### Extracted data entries
==============================
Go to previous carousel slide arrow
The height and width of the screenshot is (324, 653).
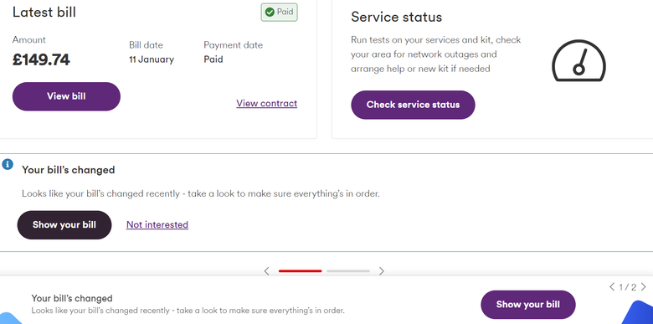[266, 271]
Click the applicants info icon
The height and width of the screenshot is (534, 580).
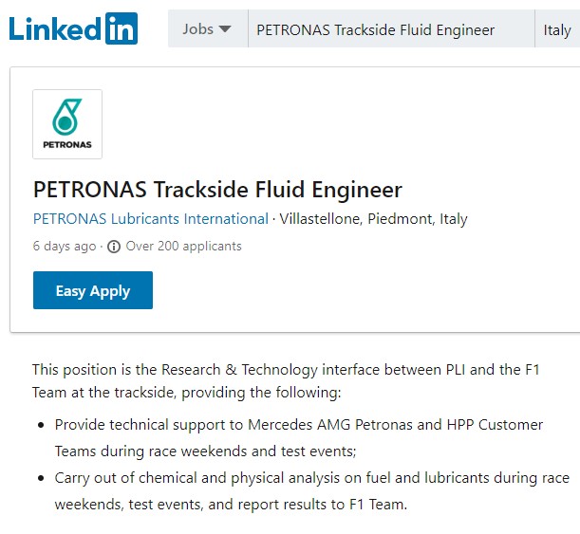(x=114, y=247)
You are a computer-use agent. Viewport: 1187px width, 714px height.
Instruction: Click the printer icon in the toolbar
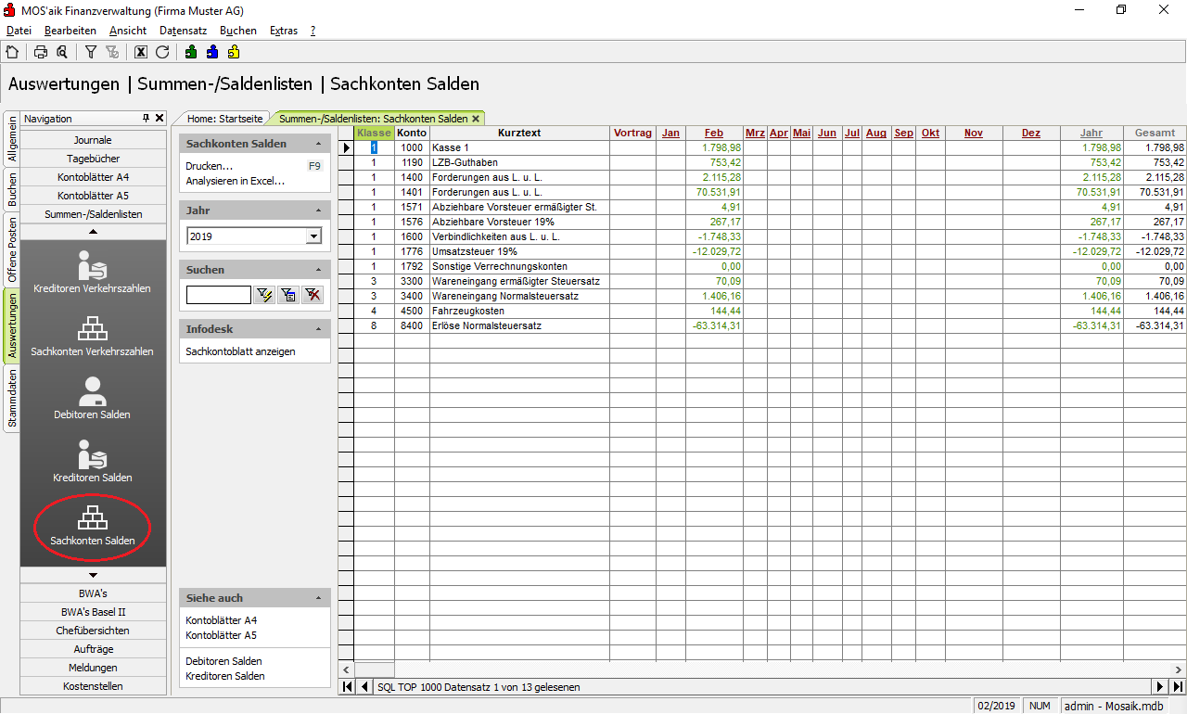click(x=41, y=52)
==============================
Restate the records above exactly, less any pictures.

Go to previous carousel slide arrow
The height and width of the screenshot is (324, 653).
[266, 271]
Click the applicants info icon
The height and width of the screenshot is (534, 580).
(x=114, y=247)
You are a computer-use agent. Viewport: 1187px width, 714px height.
Instruction: Click the printer icon in the toolbar
click(x=41, y=52)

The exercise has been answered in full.